* [Exercise instructions]:
Look for the line with "You are a GUI"; please transcribe it and every later line in the entries exactly, up to the end, leaving pictures out.

* [Extracted records]:
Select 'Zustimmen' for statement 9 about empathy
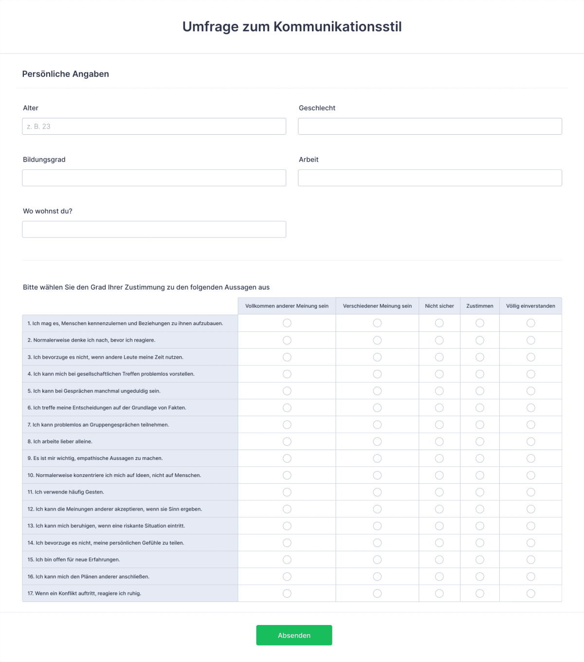The width and height of the screenshot is (584, 662). click(x=479, y=458)
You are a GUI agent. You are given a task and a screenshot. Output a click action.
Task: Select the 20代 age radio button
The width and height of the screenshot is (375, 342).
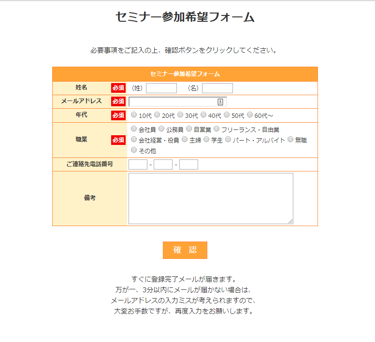[157, 115]
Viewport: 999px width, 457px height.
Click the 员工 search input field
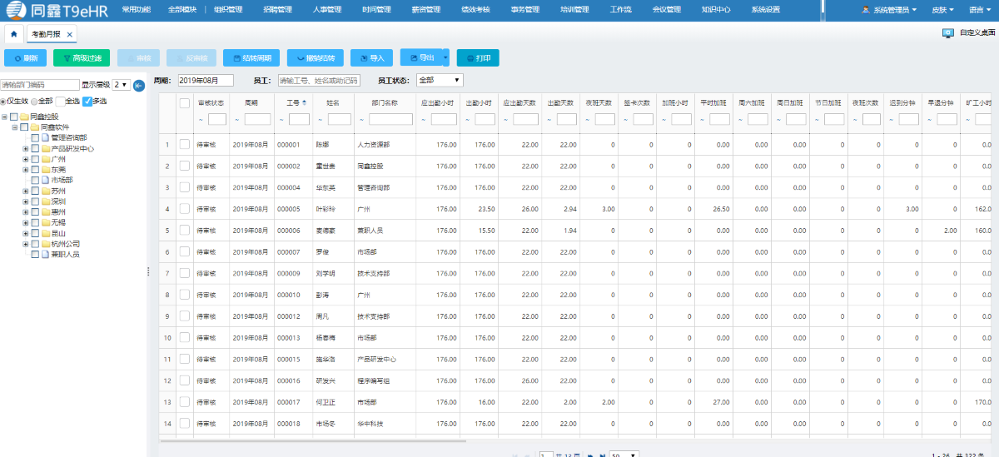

* [Solved problem]:
You are a GUI agent. You are given a task and a screenshot. Output a click action.
Task: Select the 20代 age radio button
The width and height of the screenshot is (375, 342).
[157, 115]
Viewport: 999px width, 457px height.
Click the 员工 search input field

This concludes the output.